Macrophage migration inhibitory factor (MIF) is a pleiotropic pro-inflammatory cytokine implicated in the pathogenesis of ankylosing spondylitis (AS). This study aimed to evaluate whether serum MIF levels measured at baseline are associated with radiographic progression in AS patients assessed retrospectively over time.

Methods

This retrospective cohort study with concurrent healthy controls included 50 AS patients meeting the modified New York criteria and 60 age- and sex-matched healthy controls. Serum MIF was measured by ELISA at baseline. Clinical assessment included Bath Ankylosing Spondylitis Disease Activity Index (BASDAI), erythrocyte sedimentation rate (ESR), and C-reactive protein (CRP). Radiographic progression was assessed retrospectively using the modified Stoke Ankylosing Spondylitis Spine Score (mSASSS) on radiographs obtained at baseline and at least 12 months later (median interval 24 months, range 12–36). Progressors were defined as patients with annualized mSASSS increase ≥ 1 unit/year. Two independent readers scored all radiographs while blinded to clinical data and time sequence.

Results

Serum MIF levels were significantly elevated in AS patients compared to controls (median 43.0 ng/mL vs. 11.2 ng/mL, p < 0.0001). Among AS patients, 15 (30%) were classified as progressors. After adjusting for age, sex, disease duration, baseline mSASSS, smoking, and ESR in multivariable logistic regression, elevated MIF remained independently associated with progression (OR 1.85 per 10 ng/mL increase, 95% CI 1.08–3.18, p = 0.028). MIF levels correlated with disease duration (ρ = 0.299, p = 0.035), ESR (ρ = 0.669, p < 0.0001), and mSASSS score (ρ = 0.324, p = 0.021). ROC analysis demonstrated that MIF > 51 ng/mL discriminated progressors from non-progressors with AUC 0.746 (95% CI 0.599–0.893), sensitivity 53.3%, specificity 94.3%, positive predictive value 80.0%, and negative predictive value 82.5%.

Conclusion

Baseline serum MIF is independently associated with subsequent radiographic progression in AS patients after adjustment for key confounders. While sensitivity is modest (53%), the high specificity (94%) suggests that elevated MIF (> 51 ng/mL) may help identify patients at higher risk for progressive spinal damage.

Key Points

Baseline serum MIF levels are independently associated with subsequent radiographic progression in AS after adjusting for age, sex, disease duration, baseline damage, smoking, and ESR.
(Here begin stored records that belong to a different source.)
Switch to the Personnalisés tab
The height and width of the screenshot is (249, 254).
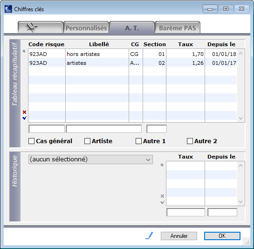coord(86,28)
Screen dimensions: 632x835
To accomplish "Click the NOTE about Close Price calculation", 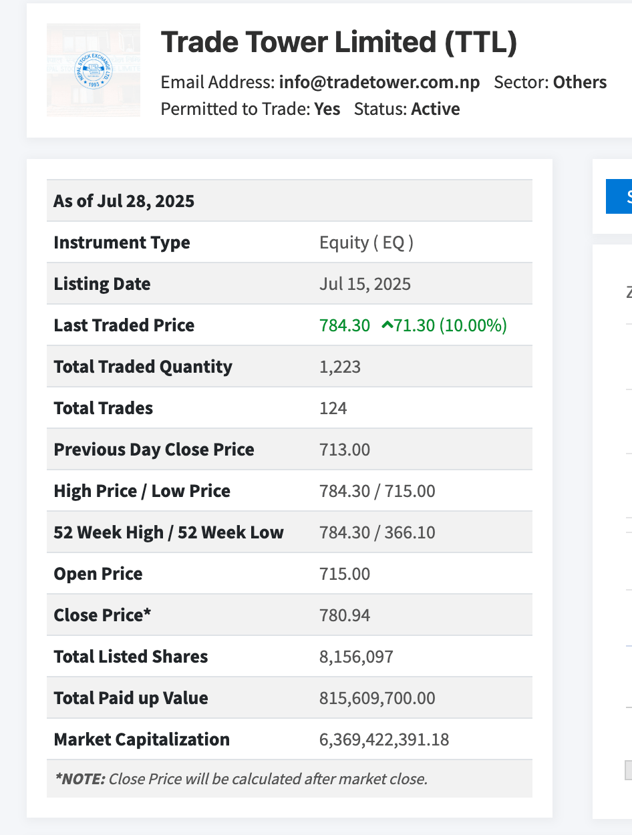I will coord(241,778).
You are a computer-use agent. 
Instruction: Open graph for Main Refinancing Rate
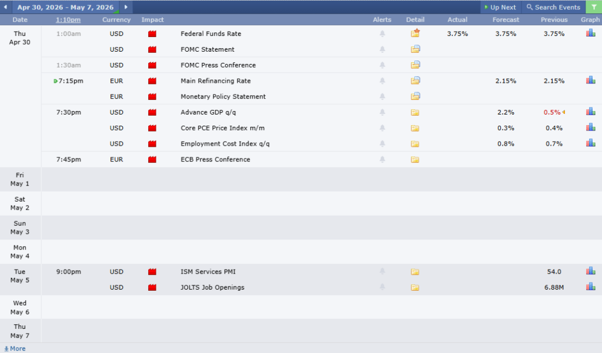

MIF >51 ng/mL predicts progression with high specificity (94%) but modest sensitivity (53%), suggesting utility for identifying high-risk patients rather than screening all patients.

MIF correlates moderately with ESR (ρ=0.669) but shows independent prognostic value in multivariable models, consistent with MIF's dual role in driving inflammation and bone formation.

Rigorous radiographic methodology (blinded dual readers, ICC 0.94) and detailed ELISA protocols strengthen confidence in findings, though prospective validation in larger cohorts is needed.